__GOAL OF THE EXERCISE__.
Below are the records; retype each one exactly.

(Data entries)
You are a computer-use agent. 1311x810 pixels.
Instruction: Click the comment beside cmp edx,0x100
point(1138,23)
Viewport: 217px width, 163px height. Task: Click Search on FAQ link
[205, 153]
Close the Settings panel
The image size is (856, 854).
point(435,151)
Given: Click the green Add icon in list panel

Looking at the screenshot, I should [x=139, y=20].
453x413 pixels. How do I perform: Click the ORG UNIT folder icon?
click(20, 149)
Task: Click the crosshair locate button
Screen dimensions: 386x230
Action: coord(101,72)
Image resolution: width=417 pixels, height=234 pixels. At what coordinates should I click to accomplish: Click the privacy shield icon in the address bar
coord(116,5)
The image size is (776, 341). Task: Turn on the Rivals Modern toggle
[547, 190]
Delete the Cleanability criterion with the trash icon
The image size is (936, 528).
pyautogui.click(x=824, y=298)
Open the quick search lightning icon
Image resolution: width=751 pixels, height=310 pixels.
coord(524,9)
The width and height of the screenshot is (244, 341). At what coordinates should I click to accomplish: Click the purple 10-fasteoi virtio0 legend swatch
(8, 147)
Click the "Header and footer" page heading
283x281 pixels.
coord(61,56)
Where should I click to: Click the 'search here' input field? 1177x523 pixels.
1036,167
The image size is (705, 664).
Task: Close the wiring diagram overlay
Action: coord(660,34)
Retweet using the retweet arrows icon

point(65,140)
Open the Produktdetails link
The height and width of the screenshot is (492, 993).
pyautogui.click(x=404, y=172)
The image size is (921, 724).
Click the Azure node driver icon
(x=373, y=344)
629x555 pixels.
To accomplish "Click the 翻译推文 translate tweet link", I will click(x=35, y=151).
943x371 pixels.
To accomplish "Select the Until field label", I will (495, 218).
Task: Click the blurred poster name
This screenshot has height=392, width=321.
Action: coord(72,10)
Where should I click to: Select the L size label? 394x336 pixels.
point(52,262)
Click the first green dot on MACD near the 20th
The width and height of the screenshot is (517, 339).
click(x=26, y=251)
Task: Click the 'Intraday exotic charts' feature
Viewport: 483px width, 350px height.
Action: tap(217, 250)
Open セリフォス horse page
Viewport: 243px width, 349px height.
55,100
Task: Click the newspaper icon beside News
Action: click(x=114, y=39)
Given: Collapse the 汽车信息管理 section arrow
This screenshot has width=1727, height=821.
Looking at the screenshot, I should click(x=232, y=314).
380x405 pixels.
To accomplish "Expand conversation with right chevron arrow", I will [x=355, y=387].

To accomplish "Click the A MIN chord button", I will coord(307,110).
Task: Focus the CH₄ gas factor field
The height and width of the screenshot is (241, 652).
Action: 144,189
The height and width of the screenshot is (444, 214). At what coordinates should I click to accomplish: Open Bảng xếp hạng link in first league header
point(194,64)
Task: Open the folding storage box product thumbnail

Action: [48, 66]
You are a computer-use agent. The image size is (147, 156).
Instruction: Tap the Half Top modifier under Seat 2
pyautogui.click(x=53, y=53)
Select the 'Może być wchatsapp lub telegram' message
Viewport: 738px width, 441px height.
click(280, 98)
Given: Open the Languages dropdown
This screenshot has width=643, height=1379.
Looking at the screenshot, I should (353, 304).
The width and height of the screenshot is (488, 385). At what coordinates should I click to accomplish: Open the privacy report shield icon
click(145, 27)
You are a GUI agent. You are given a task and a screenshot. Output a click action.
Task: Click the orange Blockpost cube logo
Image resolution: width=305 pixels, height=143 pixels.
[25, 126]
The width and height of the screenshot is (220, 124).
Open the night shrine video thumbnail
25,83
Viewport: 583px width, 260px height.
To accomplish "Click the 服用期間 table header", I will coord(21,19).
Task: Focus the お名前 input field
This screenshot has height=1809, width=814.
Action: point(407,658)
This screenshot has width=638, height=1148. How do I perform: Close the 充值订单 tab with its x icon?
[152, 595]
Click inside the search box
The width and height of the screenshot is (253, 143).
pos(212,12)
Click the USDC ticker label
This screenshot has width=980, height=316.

__WRITTEN RESPONSE__.
You are a computer-use agent. 1311x810 pixels.
Instruction: Click the comment beside cmp edx,0x100
point(1138,23)
Viewport: 217px width, 163px height. Task: Click Search on FAQ link
[205, 153]
Close the Settings panel
The image size is (856, 854).
point(435,151)
Given: Click the green Add icon in list panel

Looking at the screenshot, I should [x=139, y=20].
453x413 pixels. How do I perform: Click the ORG UNIT folder icon?
click(20, 149)
Task: Click the crosshair locate button
Screen dimensions: 386x230
Action: coord(101,72)
Image resolution: width=417 pixels, height=234 pixels. At what coordinates should I click to accomplish: Click the privacy shield icon in the address bar
coord(116,5)
The image size is (776, 341). Task: Turn on the Rivals Modern toggle
[547, 190]
Delete the Cleanability criterion with the trash icon
The image size is (936, 528).
pyautogui.click(x=824, y=298)
Open the quick search lightning icon
Image resolution: width=751 pixels, height=310 pixels.
coord(524,9)
The width and height of the screenshot is (244, 341). At what coordinates should I click to accomplish: Click the purple 10-fasteoi virtio0 legend swatch
(8, 147)
Click the "Header and footer" page heading
283x281 pixels.
coord(61,56)
Where should I click to: Click the 'search here' input field? 1177x523 pixels.
1036,167
The image size is (705, 664).
Task: Close the wiring diagram overlay
Action: coord(660,34)
Retweet using the retweet arrows icon

point(65,140)
Open the Produktdetails link
The height and width of the screenshot is (492, 993).
pyautogui.click(x=404, y=172)
The image size is (921, 724).
Click the Azure node driver icon
(x=373, y=344)
629x555 pixels.
To accomplish "Click the 翻译推文 translate tweet link", I will click(x=35, y=151).
943x371 pixels.
To accomplish "Select the Until field label", I will (495, 218).
Task: Click the blurred poster name
This screenshot has height=392, width=321.
Action: coord(72,10)
Where should I click to: Select the L size label? 394x336 pixels.
point(52,262)
Click the first green dot on MACD near the 20th
The width and height of the screenshot is (517, 339).
click(x=26, y=251)
Task: Click the 'Intraday exotic charts' feature
Viewport: 483px width, 350px height.
Action: tap(217, 250)
Open セリフォス horse page
Viewport: 243px width, 349px height.
55,100
Task: Click the newspaper icon beside News
Action: click(x=114, y=39)
Given: Collapse the 汽车信息管理 section arrow
This screenshot has width=1727, height=821.
Looking at the screenshot, I should click(x=232, y=314).
380x405 pixels.
To accomplish "Expand conversation with right chevron arrow", I will [x=355, y=387].

To accomplish "Click the A MIN chord button", I will coord(307,110).
Task: Focus the CH₄ gas factor field
The height and width of the screenshot is (241, 652).
Action: 144,189
The height and width of the screenshot is (444, 214). At what coordinates should I click to accomplish: Open Bảng xếp hạng link in first league header
point(194,64)
Task: Open the folding storage box product thumbnail

Action: [48, 66]
You are a computer-use agent. The image size is (147, 156).
Instruction: Tap the Half Top modifier under Seat 2
pyautogui.click(x=53, y=53)
Select the 'Może być wchatsapp lub telegram' message
Viewport: 738px width, 441px height.
click(280, 98)
Given: Open the Languages dropdown
This screenshot has width=643, height=1379.
Looking at the screenshot, I should (353, 304).
The width and height of the screenshot is (488, 385). At what coordinates should I click to accomplish: Open the privacy report shield icon
click(145, 27)
You are a GUI agent. You are given a task and a screenshot. Output a click action.
Task: Click the orange Blockpost cube logo
Image resolution: width=305 pixels, height=143 pixels.
[25, 126]
The width and height of the screenshot is (220, 124).
Open the night shrine video thumbnail
25,83
Viewport: 583px width, 260px height.
To accomplish "Click the 服用期間 table header", I will coord(21,19).
Task: Focus the お名前 input field
This screenshot has height=1809, width=814.
Action: point(407,658)
This screenshot has width=638, height=1148. How do I perform: Close the 充值订单 tab with its x icon?
[152, 595]
Click inside the search box
The width and height of the screenshot is (253, 143).
pos(212,12)
Click the USDC ticker label
This screenshot has width=980, height=316.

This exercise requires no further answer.